DIRECTIONS:
Extract every line of text from the records below word for word, and leave the pictures out of your answer.

DATASET RECORDS:

□ □ □

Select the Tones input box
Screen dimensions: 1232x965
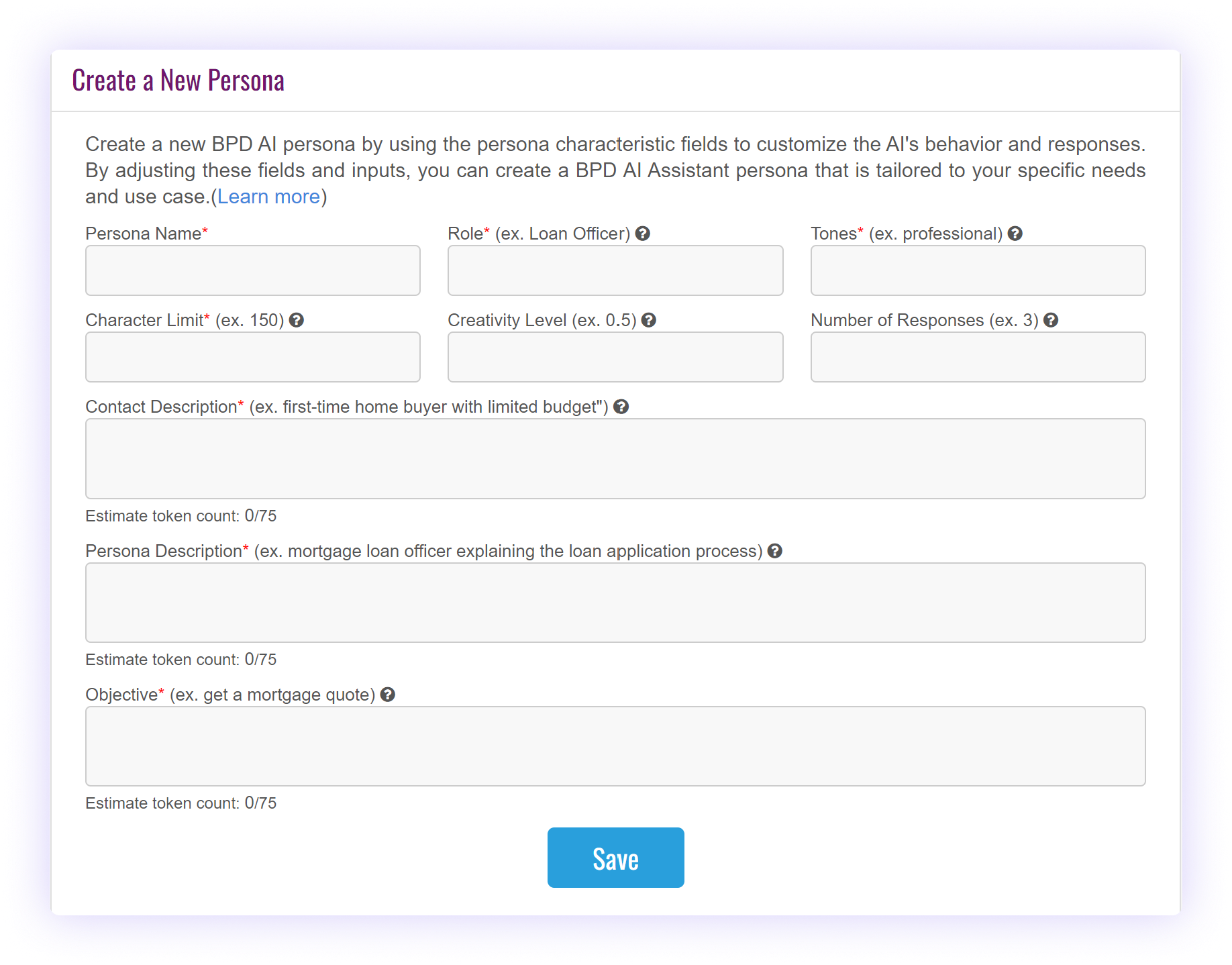(x=978, y=270)
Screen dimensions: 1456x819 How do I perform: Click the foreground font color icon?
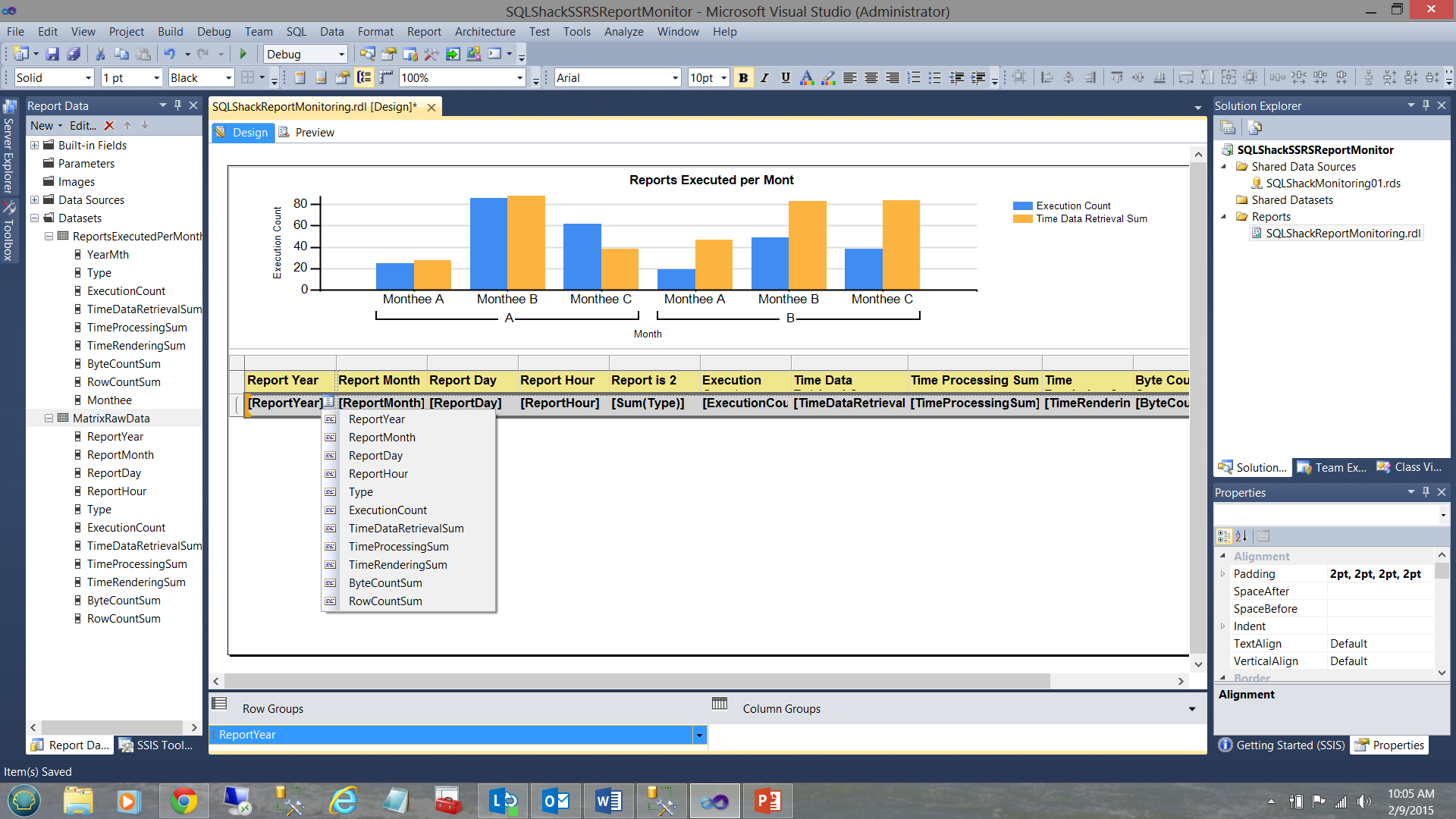click(x=807, y=77)
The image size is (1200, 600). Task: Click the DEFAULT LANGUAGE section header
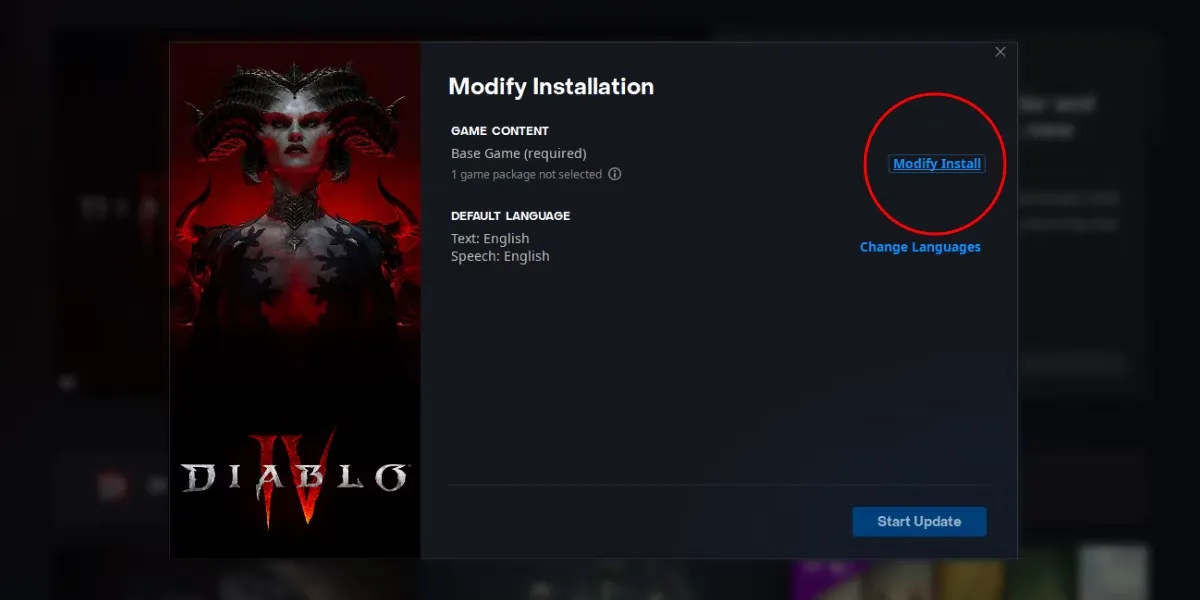[510, 216]
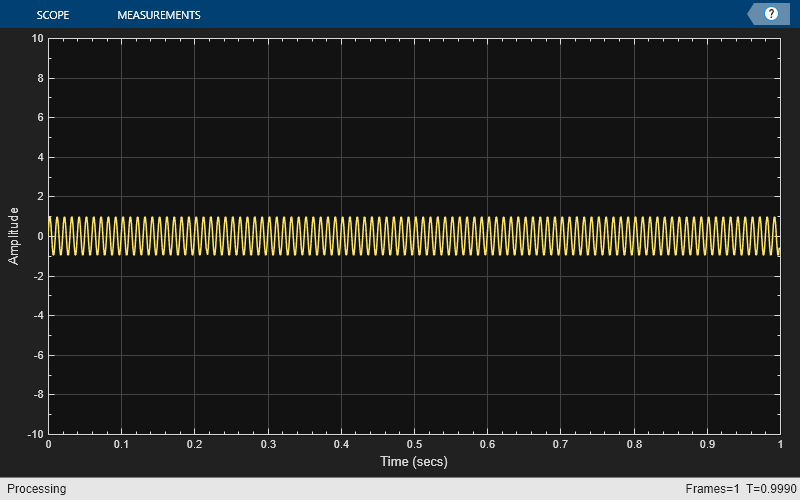Click the 0.7 tick on time axis

pos(560,444)
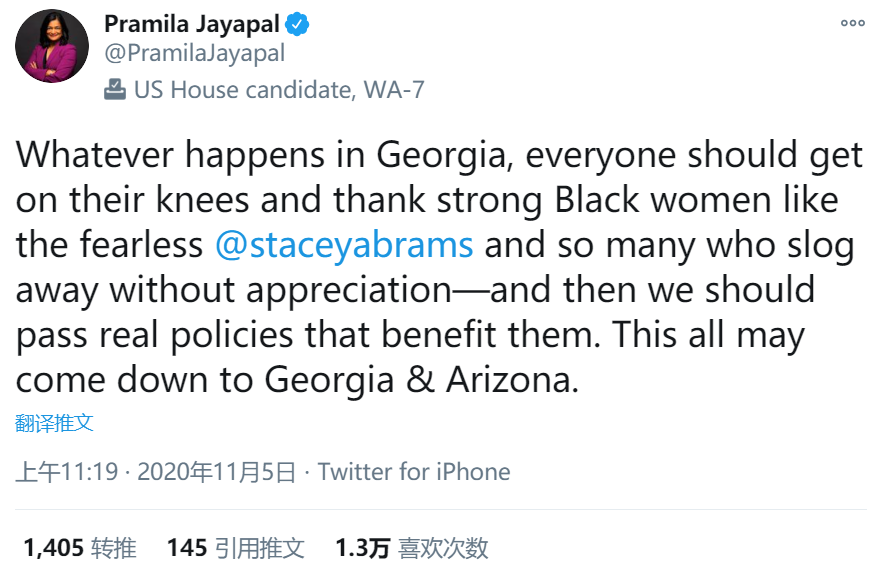Click the 2020年11月5日 tweet date
The image size is (874, 568).
point(216,471)
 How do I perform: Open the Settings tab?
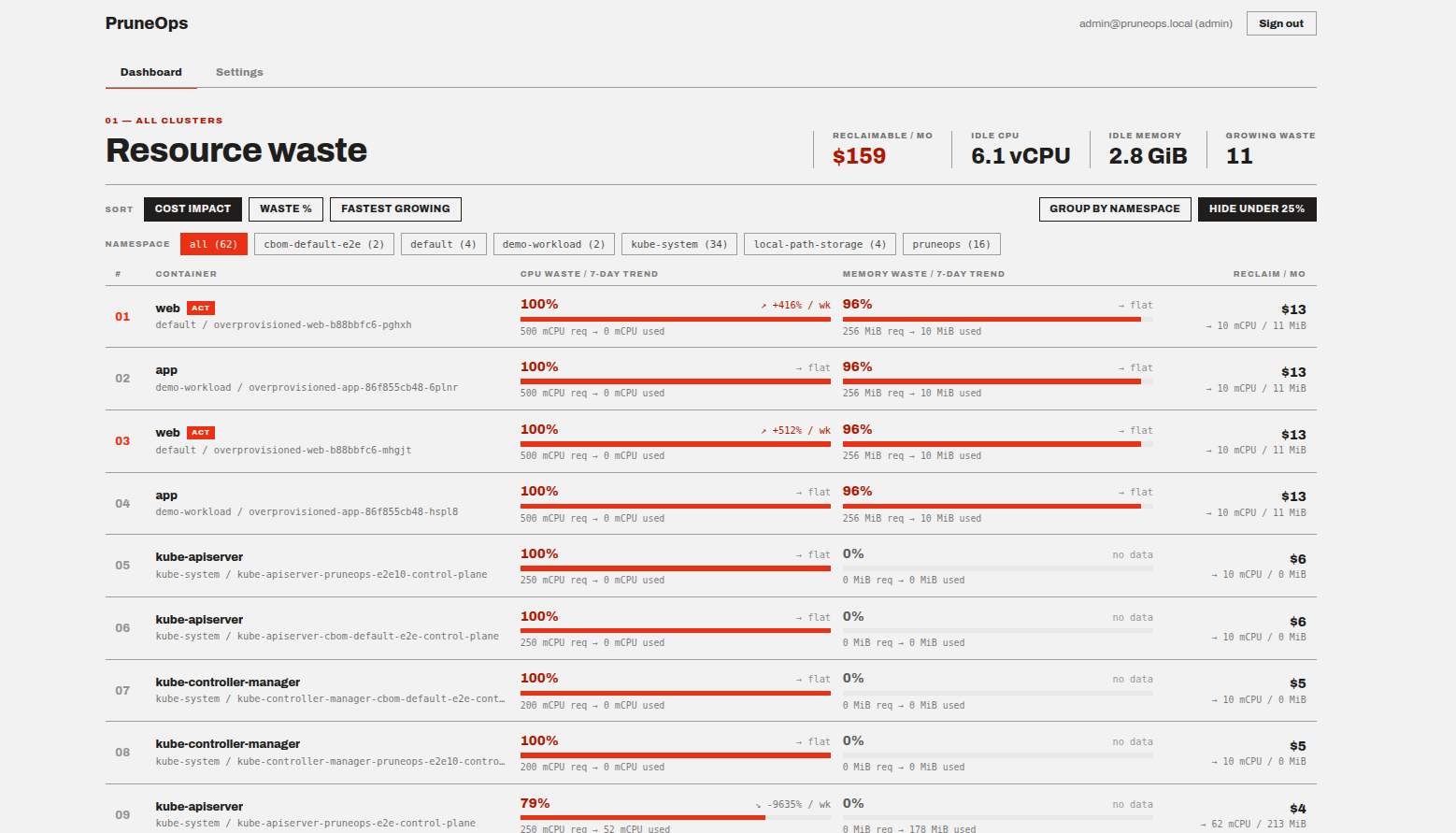(x=239, y=72)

□ □ □

ANSWER BELOW:
Select the Tones input box
Screen dimensions: 1232x965
(x=978, y=270)
Screen dimensions: 1456x819 How do I perform: Click the foreground font color icon?
click(x=807, y=77)
The image size is (1200, 600). Task: Click the DEFAULT LANGUAGE section header
[510, 216]
Click the 0.7 tick on time axis

pos(560,444)
Click the 2020年11月5日 tweet date
The image size is (874, 568).
point(216,471)
 How do I perform: Open the Settings tab?
(x=239, y=72)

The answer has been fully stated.